Below are some records; output exactly the lines from the line with "You are a GUI" to the line with "Task: Click the green plus add-amount icon", both ends kept, and nothing more.

> **PROVIDED DATA**
○ ○ ○ ○ ○ ○ ○

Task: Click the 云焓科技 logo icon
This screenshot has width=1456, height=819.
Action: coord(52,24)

○ ○ ○ ○ ○ ○ ○

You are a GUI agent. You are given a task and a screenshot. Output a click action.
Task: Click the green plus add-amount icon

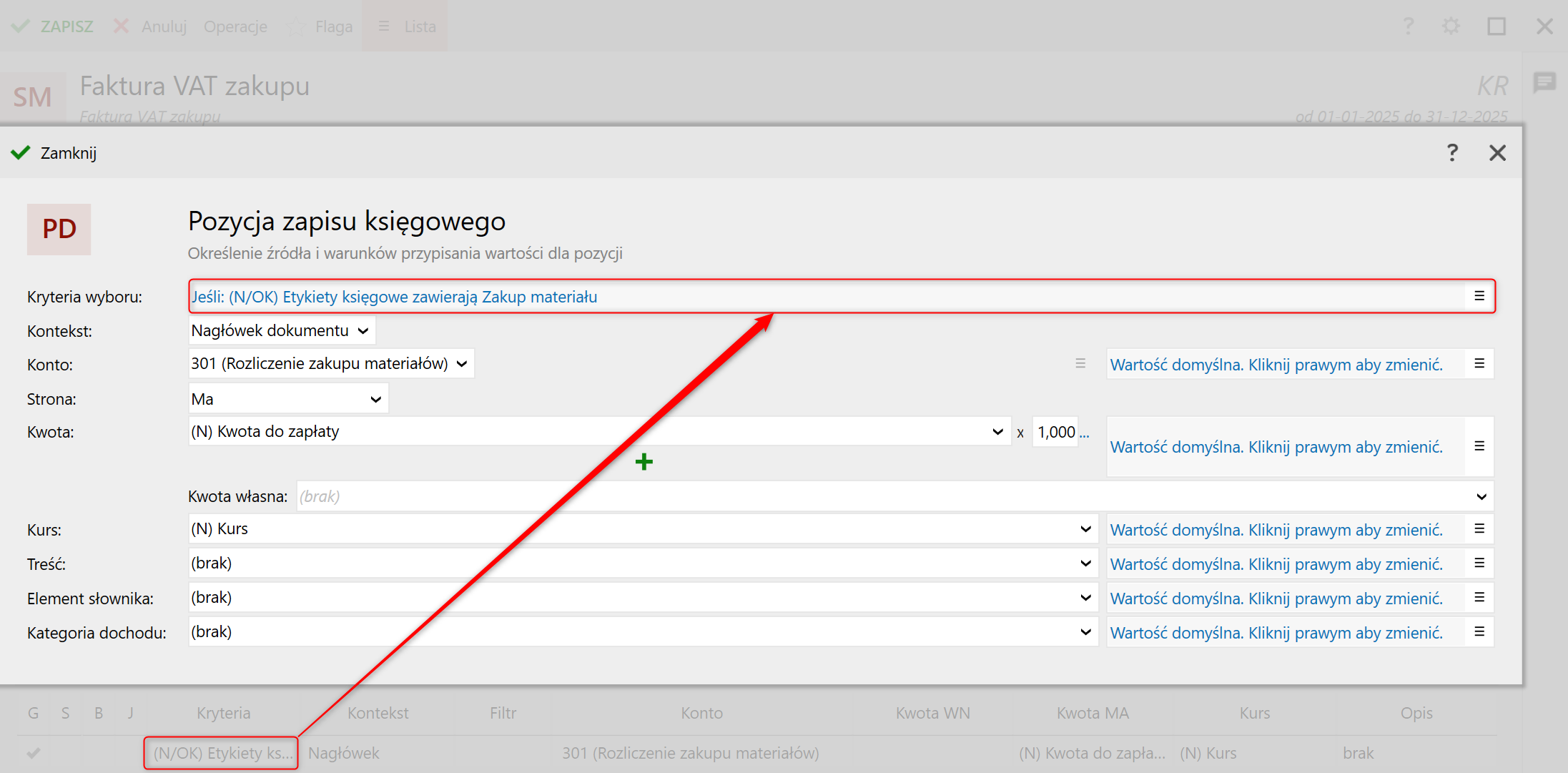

○ ○ ○ ○ ○ ○ ○

> **RESPONSE**
You are a GUI agent. You are given a task and a screenshot. Output a click action.
Task: Click the green plus add-amount icon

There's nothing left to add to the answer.